Nietzsche: el instante de Dionisos

Muchos consideran que el primer Nietzsche es el más valioso. En sus consideraciones acerca del origen de la tragedia se conserva una visión general del mundo que conmueve y persuade por su honda intensidad.


De acuerdo a Nietzsche, las deidades griegas de Apolo y Dionisos, figuras muy ligadas al arte, dan la impresión de ser altamente antagónicas, dentro del marco del mundo helénico, por ejemplo, contempladas en la apolínea escultura en contraposición a la dionisiaca música. Estas dos potencias espirituales se incentivan mutuamente la mayor parte de las veces, generando una dialéctica creadora, en un rasgo muy hegeliano de este primer Nietzsche, que será desechado en años posteriores.

Sin embargo, lo que no cambiará en el talante filosófico de este pensador alemán, será la perspectiva de la vivencia filosófico-mística producida por un acercamiento estético a la condición humana.

Y así, Nietzsche expresa que, superando el principio individuador con el que nos pensamos en relación a nuestro entorno, es decir, cuando acercamos nuestra veta apolínea y la dejamos partir a la embriaguez dionisiaca de una subjetividad liberada, se tiene una vivencia singular, bella y transformadora.

En ese estado alternativo de conciencia se renueva la alianza entre los humanos con la naturaleza. Dionisos se manifiesta en una celebración de pluralidad y fecundidad: los animales hablan y la tierra produce leche y miel. La humanidad percibe su propia esencia de misterio divino, que no tiene otro referente más que la infinitud. El hombre transita de ser un artista a la más prodigiosa obra de arte.

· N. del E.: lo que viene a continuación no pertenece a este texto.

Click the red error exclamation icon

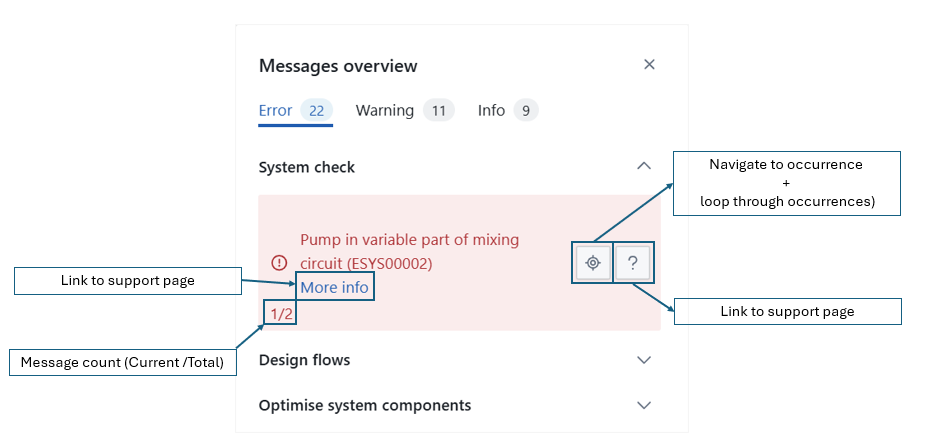(x=279, y=263)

Nada hay de extraordinario en estas manifestaciones: el mundo es tal cual, y sus apariencias representativas son las mismas y están regidas bajo las usuales categorías. Sin embargo, ha sucedido algo extraordinario, nuestra conciencia fenoménica, la sabiduría de Apolo, se reconoce, cuando percibe el corazón secreto del mundo, como Dionisos.

Cuando ambas potencias se reconcilian, la realidad, sin dejar de manifestarse como siempre lo ha venido haciendo, se muestra a los humanos como el primero de una serie de velos, que ocultan siempre un precioso núcleo de radiante misterio. La última cortina es la de la propia personalidad. Cuando por fin se corre esta última frontera es cuando se da el arribo de lo inefable, y todo puede expresarse sin necesidad de decir nada.

La deidad se mira en el espejo por unos instantes y se descubre en la diversidad. Un breve recuerdo, una nueva eternidad, y pronto el perenne retorno del olvido vital, la condición de ser de lo humano.